TheBeardedMan // 30 January 2009 at 9:33 am |
I still remember when the handheld football game and Dos based computer games seemed like the most amazing things in the world. How could it possibly get any better than that?
Anyone see http://www.imdb.com/title/tt0113243/
I remember them talking about the “new high speed” 28.8 modem, which of course allowed them to do things that you could never actually do on one.
How about
http://www.imdb.com/title/tt0086567/
Gotta love the fact the futuristic science fiction from 20 years ago seems silly now.
Farmacy // 31 January 2009 at 10:05 pm |
I had a website in like ‘98…Yup I was that big of a nerd. It was a collection of Simpsons and Seinfeld pics and sound bytes, hosted on the local small town ISP’s free 5 MB of webspace! WOW 5 MB! Now I have what, 2 gigs in my email alone? Pfft. At risk of sounding like an Apple fanboy, I’ll admit I still stop and shake my head at times at my iPhone. All the things it does, the stack of books 6 feet tall worth of Medical Data all at the touch of a button, video games, tons of music, whole movies, not to mention the entire internet ANYWHERE. All in this tiny little pocket thing. I guess it applies to most Smartphones.
I sat in a car for roughly 6 total hours today round trip. I managed to text, watch eps of It’s Always sunny in Philadelphia, listen to some Mika, update my facebook, surf my favorite websites all while cruising alone the interstate. No I was not driving. That still blows my mind.
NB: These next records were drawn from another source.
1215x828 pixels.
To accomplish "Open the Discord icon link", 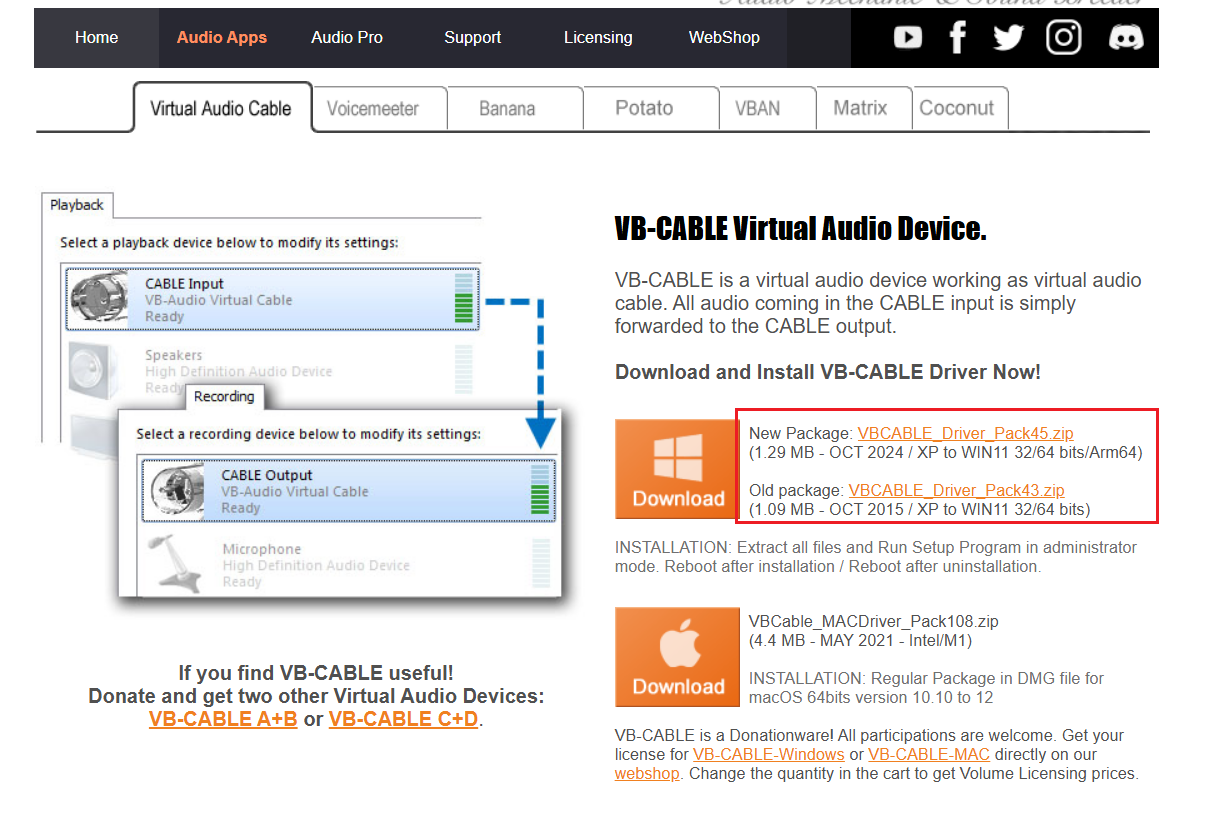I will [1126, 38].
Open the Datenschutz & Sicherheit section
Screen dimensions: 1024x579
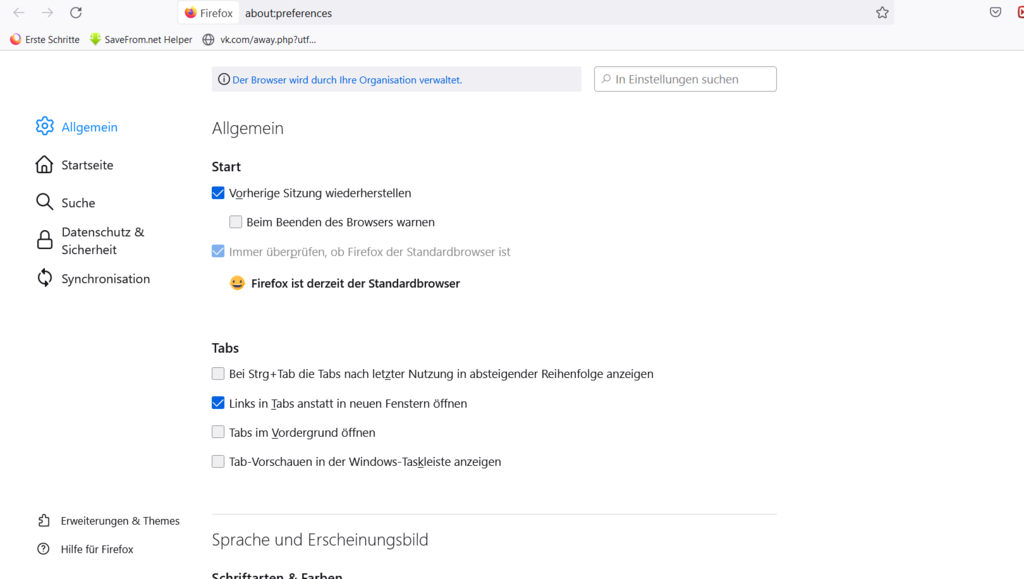(x=102, y=241)
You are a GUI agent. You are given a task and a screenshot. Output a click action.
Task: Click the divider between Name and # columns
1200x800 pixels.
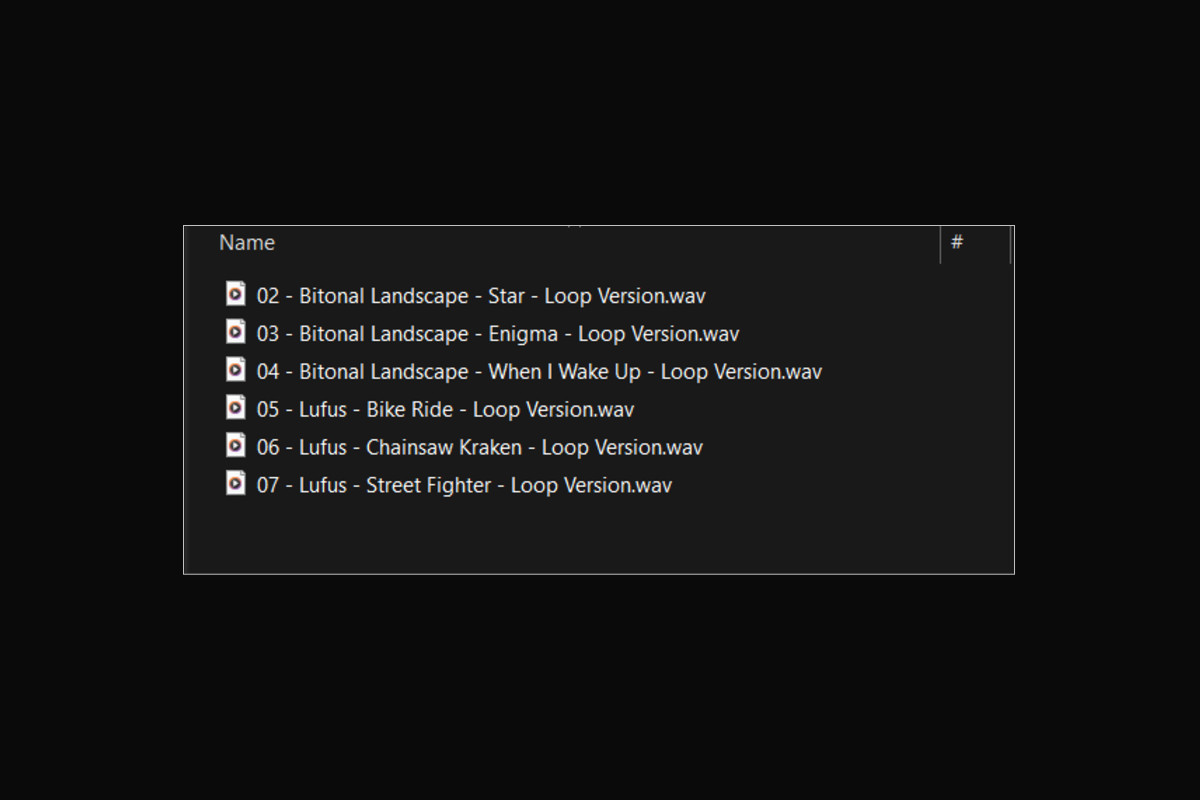coord(941,244)
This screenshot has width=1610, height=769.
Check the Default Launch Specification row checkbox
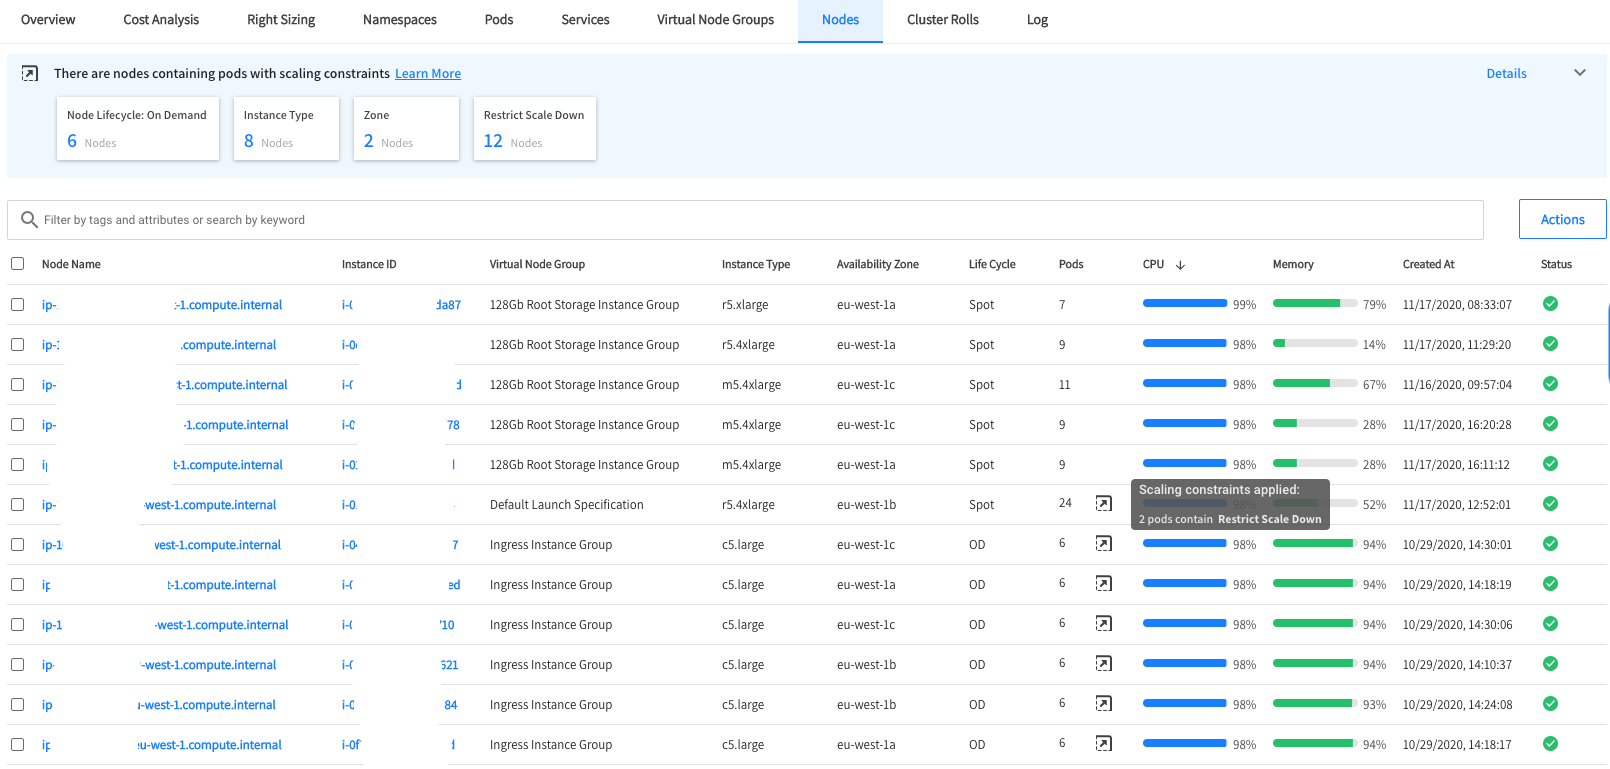pyautogui.click(x=18, y=504)
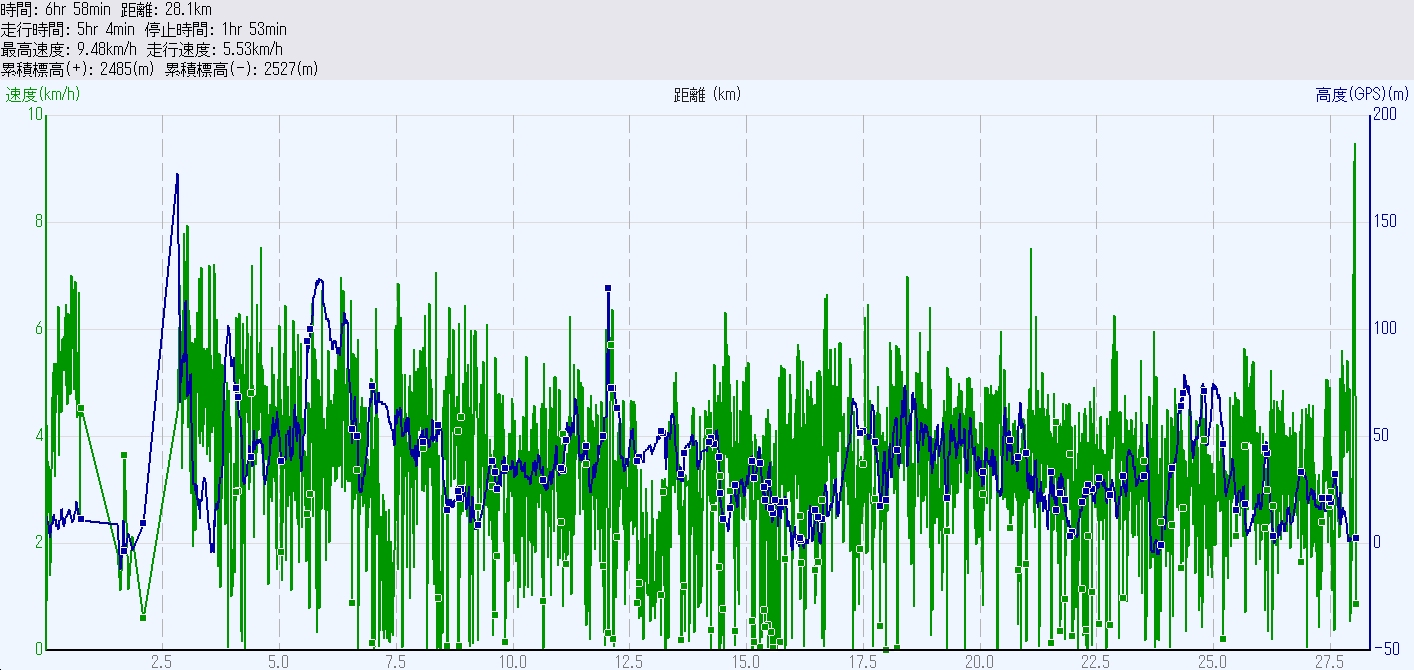Select the 最高速度 9.48km/h statistic text

point(69,49)
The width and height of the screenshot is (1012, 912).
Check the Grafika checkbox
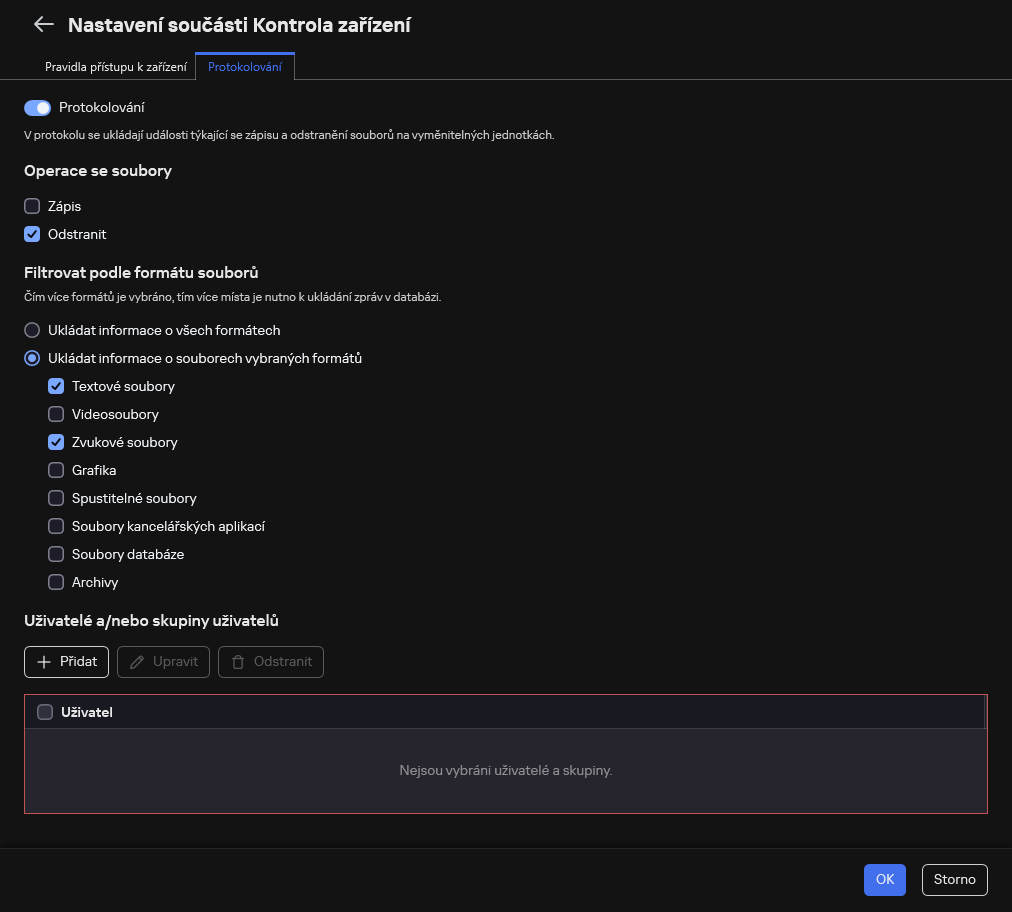56,470
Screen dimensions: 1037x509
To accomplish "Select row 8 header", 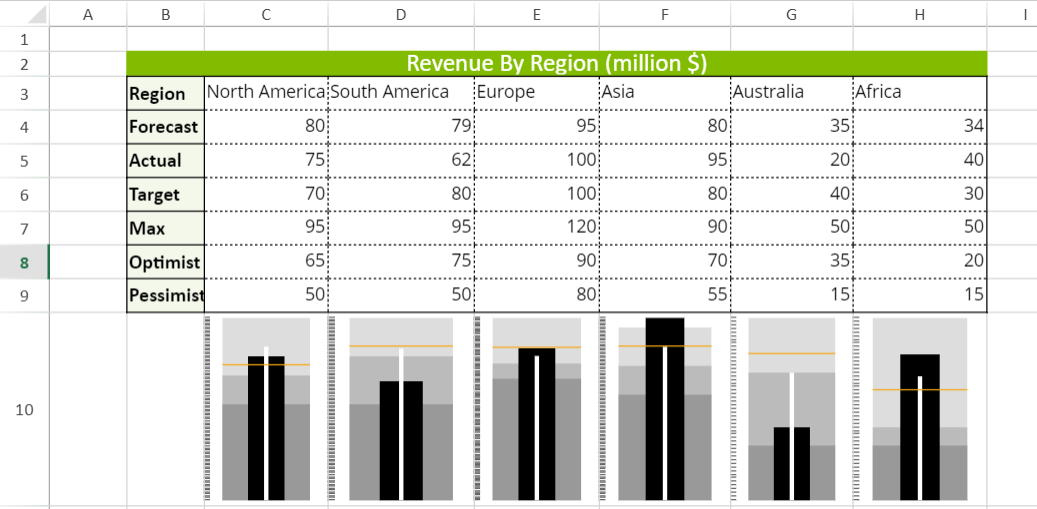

Farmacy // 31 January 2009 at 10:06 pm |
**Cruising ALONG not ALONE.
Sarah L // 4 February 2009 at 9:55 am |
I feel the same way often. When I was in junior high (circa 1991), my friends’ dad was into computers. He showed us one day that he had his computer hooked up to something called a modem. He could then type something to people all over the world. He said it would be the next big thing. I remember thinking that he was a moron and that NOBODY would ever want to type when they could just pickup a landline and call someone. I guess I was wrong.